About this task:
Copy out all of the records below, substituting "interface agent" for each occurrence of "GUI agent" and leaving everything else unchanged.

Supplied information:
####

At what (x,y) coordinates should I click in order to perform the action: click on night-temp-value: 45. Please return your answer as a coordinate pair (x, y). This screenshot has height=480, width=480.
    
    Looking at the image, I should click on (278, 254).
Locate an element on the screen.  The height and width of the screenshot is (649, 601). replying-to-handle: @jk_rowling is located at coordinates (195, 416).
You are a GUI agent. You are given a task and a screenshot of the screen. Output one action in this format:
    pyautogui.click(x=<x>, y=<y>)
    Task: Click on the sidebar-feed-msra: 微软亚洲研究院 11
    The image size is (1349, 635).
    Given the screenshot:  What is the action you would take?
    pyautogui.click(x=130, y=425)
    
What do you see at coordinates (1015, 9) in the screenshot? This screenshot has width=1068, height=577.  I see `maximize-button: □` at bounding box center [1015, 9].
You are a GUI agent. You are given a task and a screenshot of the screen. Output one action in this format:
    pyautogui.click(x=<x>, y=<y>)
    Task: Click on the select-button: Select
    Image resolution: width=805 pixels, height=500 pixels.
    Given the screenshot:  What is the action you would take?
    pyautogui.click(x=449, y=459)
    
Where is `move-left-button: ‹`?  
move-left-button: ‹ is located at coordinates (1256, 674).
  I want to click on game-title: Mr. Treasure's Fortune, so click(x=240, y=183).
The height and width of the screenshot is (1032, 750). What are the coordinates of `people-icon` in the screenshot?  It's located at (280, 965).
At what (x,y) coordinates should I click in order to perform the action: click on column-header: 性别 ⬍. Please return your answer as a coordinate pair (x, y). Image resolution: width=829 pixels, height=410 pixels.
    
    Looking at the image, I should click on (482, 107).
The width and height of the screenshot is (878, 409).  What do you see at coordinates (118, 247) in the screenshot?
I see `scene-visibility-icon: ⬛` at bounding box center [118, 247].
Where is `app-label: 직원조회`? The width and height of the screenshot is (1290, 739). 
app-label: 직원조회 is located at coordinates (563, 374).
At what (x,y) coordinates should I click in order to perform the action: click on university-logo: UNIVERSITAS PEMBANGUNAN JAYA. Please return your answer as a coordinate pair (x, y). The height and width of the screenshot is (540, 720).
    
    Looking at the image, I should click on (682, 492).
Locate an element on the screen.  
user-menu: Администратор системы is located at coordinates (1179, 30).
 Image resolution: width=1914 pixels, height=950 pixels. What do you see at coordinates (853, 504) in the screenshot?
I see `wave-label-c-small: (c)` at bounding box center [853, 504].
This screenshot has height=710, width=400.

####

Expected output:
At what (x,y) coordinates should I click in order to perform the action: click on night-temp-value: 45. Please return your answer as a coordinate pair (x, y). This screenshot has height=480, width=480.
    
    Looking at the image, I should click on (278, 254).
Locate an element on the screen.  The height and width of the screenshot is (649, 601). replying-to-handle: @jk_rowling is located at coordinates (195, 416).
You are a interface agent. You are given a task and a screenshot of the screen. Output one action in this format:
    pyautogui.click(x=<x>, y=<y>)
    Task: Click on the sidebar-feed-msra: 微软亚洲研究院 11
    The image size is (1349, 635).
    Given the screenshot:  What is the action you would take?
    pyautogui.click(x=130, y=425)
    
What do you see at coordinates (1015, 9) in the screenshot? This screenshot has width=1068, height=577.  I see `maximize-button: □` at bounding box center [1015, 9].
You are a interface agent. You are given a task and a screenshot of the screen. Output one action in this format:
    pyautogui.click(x=<x>, y=<y>)
    Task: Click on the select-button: Select
    Image resolution: width=805 pixels, height=500 pixels.
    Given the screenshot:  What is the action you would take?
    pyautogui.click(x=449, y=459)
    
Where is `move-left-button: ‹`?  
move-left-button: ‹ is located at coordinates (1256, 674).
  I want to click on game-title: Mr. Treasure's Fortune, so click(x=240, y=183).
The height and width of the screenshot is (1032, 750). What are the coordinates of `people-icon` in the screenshot?  It's located at (280, 965).
At what (x,y) coordinates should I click in order to perform the action: click on column-header: 性别 ⬍. Please return your answer as a coordinate pair (x, y). Image resolution: width=829 pixels, height=410 pixels.
    
    Looking at the image, I should click on (482, 107).
The width and height of the screenshot is (878, 409).  What do you see at coordinates (118, 247) in the screenshot?
I see `scene-visibility-icon: ⬛` at bounding box center [118, 247].
Where is `app-label: 직원조회`? The width and height of the screenshot is (1290, 739). 
app-label: 직원조회 is located at coordinates (563, 374).
At what (x,y) coordinates should I click in order to perform the action: click on university-logo: UNIVERSITAS PEMBANGUNAN JAYA. Please return your answer as a coordinate pair (x, y). The height and width of the screenshot is (540, 720).
    
    Looking at the image, I should click on (682, 492).
Locate an element on the screen.  
user-menu: Администратор системы is located at coordinates (1179, 30).
 Image resolution: width=1914 pixels, height=950 pixels. What do you see at coordinates (853, 504) in the screenshot?
I see `wave-label-c-small: (c)` at bounding box center [853, 504].
This screenshot has height=710, width=400.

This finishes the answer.